| Document text |

────

James Stavridis
TT

How Biden Can Bring the US and Europe Back Together

During my years at the North Atlantic Treaty Organization, I developed a healthy respect for Europe as a US partner. Not just through NATO participation, but most strongly through shared values including personal liberty, freedom of the press and fair trade. The transatlantic alliance partnered not just in international operations, from peacekeeping in Bosnia to fighting together in Afghanistan, but also on addressing climate change through the Paris climate accords.

That balanced relationship, of course, has been knocked askew by Brexit and President Donald Trump’s “America First” foreign policy. With the US election over and the transition to the Joe Biden administration gaining momentum, there will be a sense that we should rebuild the US-European relationship. I agree with that simple proposition. It would be a mistake, however, to aim for returning to the world of the Barack Obama administration and reinstitute the policy choices of four years ago.

Europe is a different place than it was before Brexit and the Trump era. Washington should think about new ways of approaching its most valuable collective pool of partners to maximize benefit for both sides of the Atlantic.

First, the US needs to have a newly differentiated foreign policy toward individual European nations and regional alignments. There is truth in words often attributed to Henry Kissinger (which he denies): Who do I call if I want to call Europe?

The European project brings together more than 30 very different sovereign nations. Some are members of NATO, but not of the European Union (e.g. Iceland and Norway); others are the reverse (Austria, Finland and Sweden). Some are entirely neutral (Switzerland) in their foreign policy. There is disagreement about using the common currency, with many nations outside the so-called Eurozone. Turkey remains neither in nor out of Europe in the minds of many observers. And the departure of the UK from the EU illustrates how quickly and monumentally things can to change.

For the Biden administration, there will likely be a temptation to “overweight” working with the EU as a whole. To some extent this is sensible. The organization is led by Ursula Von Der Leyen, a former German defense minister, whom I worked with often in NATO days. She is smart, sensible and has good policy instincts. The collective power of the EU’s nations – even with the Brits gone – is very strong, which may lead US policymakers to feel it is most efficient to deal with the block in a unified way.

But a better approach would be in part a regional one, recognizing that the Eastern Europeans have a very different set of alignments and needs than do the Nordic nations, for example. Likewise, the southern tier of Greece, Italy and Spain, all beset by economic difficulties, differs from the more stable Franco-German center of the continent.

Second, the Biden team should revive the proposed Transatlantic Trade and Investment Partnership, which was put on ice by the Trump administration. The initiative would remove trade barriers and increase legal certainty, among other measures, creating the largest free-trade zone in history. While not without controversy (especially in Europe, where some nations fear the competition), it would provide the Western alliance with a balance to the Regional Comprehensive Economic Partnership in Asia, which will be dominated by China.

────

[Stored items]
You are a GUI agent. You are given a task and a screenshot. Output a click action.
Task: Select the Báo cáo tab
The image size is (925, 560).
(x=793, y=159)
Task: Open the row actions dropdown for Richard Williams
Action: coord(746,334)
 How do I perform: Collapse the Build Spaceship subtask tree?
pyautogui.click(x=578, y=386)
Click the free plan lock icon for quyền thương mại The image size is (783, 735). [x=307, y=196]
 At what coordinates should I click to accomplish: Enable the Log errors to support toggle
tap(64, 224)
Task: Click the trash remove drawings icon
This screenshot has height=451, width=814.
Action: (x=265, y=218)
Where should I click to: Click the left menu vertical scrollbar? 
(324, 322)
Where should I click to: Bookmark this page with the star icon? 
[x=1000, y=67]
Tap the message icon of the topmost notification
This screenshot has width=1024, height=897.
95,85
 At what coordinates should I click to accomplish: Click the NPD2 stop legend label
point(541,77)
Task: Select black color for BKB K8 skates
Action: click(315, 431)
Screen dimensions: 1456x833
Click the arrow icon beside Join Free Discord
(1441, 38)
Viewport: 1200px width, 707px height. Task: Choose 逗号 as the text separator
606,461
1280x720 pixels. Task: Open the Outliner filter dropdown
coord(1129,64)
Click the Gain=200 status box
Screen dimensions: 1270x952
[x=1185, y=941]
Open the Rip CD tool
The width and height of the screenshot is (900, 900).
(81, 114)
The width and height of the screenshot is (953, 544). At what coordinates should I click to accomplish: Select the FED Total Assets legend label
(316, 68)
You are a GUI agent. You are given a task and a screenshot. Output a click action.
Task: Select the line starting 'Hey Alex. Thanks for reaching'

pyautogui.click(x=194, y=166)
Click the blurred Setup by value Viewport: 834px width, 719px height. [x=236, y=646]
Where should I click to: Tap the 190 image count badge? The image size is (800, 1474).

────

| Parts of the exercise |
(1) Render this sentence from the article on rebuilding US-European ties into Spanish: "Europe is a different place than it was before Brexit and the Trump era."
(2) Resume the article on rebuilding US-European ties, picking up right after its final paragraph about the Transatlantic Trade and Investment Partnership.

| Outputs in order |
(1) Europa es un lugar distinto de lo que era antes del Brexit y de la era Trump.

(2)
Then there is the Iran nuclear deal, to which the UK, France and Germany are also party. The easy path might be simply to rejoin the pact, something the Europeans would likely want and which Biden discussed on the campaign trail. But given a host of new events and conditions – including the killings of General Qasem Soleimani in January and a top nuclear scientist last week; a significant increase in the size and enrichment of Iran’s nuclear stockpile; and that parts of the agreement are already approaching their expiration dates – it would make more sense to work toward a new agreement. To do this, the Biden team should go first not to Tehran, but to Brussels, so the US and the European partners can approach Iran with a unified stance.

Fourth, a new approach on climate makes sense. The appointment of former Secretary of State John Kerry as Biden’s climate “envoy” brings a leader of stature and experience into the mix at cabinet level. But a re-engagement on the issue has to include more than just rejoining the Paris climate agreement; it should entail working with Europe to lead the global effort.

Finally, the overarching issue facing the international community is the possibility of the US and China descending into a new cold war. The best way to avoid it would be for the US to work closely with Europe over the many friction points in the relationship between the two superpowers: free trade, intellectual property theft, disputes in the South China Sea, and cyberattacks. (Even better would be triangulating the construct by bringing in India.)

Let’s be honest: In the immediate future, reinvigorating relations with Europe will take a lower priority than dealing with Covid-19 domestically and getting China policy right internationally. Still, it needs to be high on the list. The motto of the US military’s European Command is a simple two words we picked over a decade ago: “Stronger Together.” It’s a truth the Biden administration would do well to heed.